As someone who's consulted with social enterprises on fundraising strategies a number of times in the past and had challenges raising capital for my own non-profit startup, I can say we learned much more last night than can be summarized in a simple blog post. However, here are some of the highlights of the night for those of you who couldn't make it:

  1. Don't start a crowdfunding campaign if the only thing you want is money. John Vaskis lives by this slogan when advising clients on crowdfunding strategy. A successful crowdfunding campaign can do a lot to raise your visibility, test the market for a new product, and get valuable feedback on your concept, but it's also almost a full-time job. There are a lot of easier ways to get $1,000,000, like selling yourself 250,000 ways on Fiverr.

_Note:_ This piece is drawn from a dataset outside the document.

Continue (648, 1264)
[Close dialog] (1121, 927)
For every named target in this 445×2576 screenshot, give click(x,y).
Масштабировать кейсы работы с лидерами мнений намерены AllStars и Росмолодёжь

  2. Use a personal touch. Taryn Miller-Stevens of Get // Out recounted how they segmented their mailing lists in ridiculous detail using tools like Gmail's contact groups to create personalized messages for different groups of people who might be interested in the campaign for different reasons. They found that personalized asks worked better than anything -- including paid Facebook advertising.
  3. Remember to say Thank You...Publicly! Peter Stolarski shared the story of an unidentified man in the Bronx who gave $25 to Get // Out for a BLT sandwich. The video documenting Taryn and Peter's trip to personally deliver the sandwich went viral almost immediately.
  4. Don't underestimate the amount of work that happens after the campaign. The Heat Seek team has been up to their ears in emails back and forth with contributors about t-shirt sizes, the most popular item on their Kickstarter, ordering the t-shirts and dealing with backorders. Peter and Taryn are writing hundreds of individualized thank-yous. The list goes on.
  5. Take your campaign with you to a funder. Amy Merril regularly counsels her clients on how they can use their Change Heroes campaign to convince funders of their proof of concept. A successful campaign shows that there is both support and demand for your product or service -- a critical element when convincing a donor or VC to write a check for your project.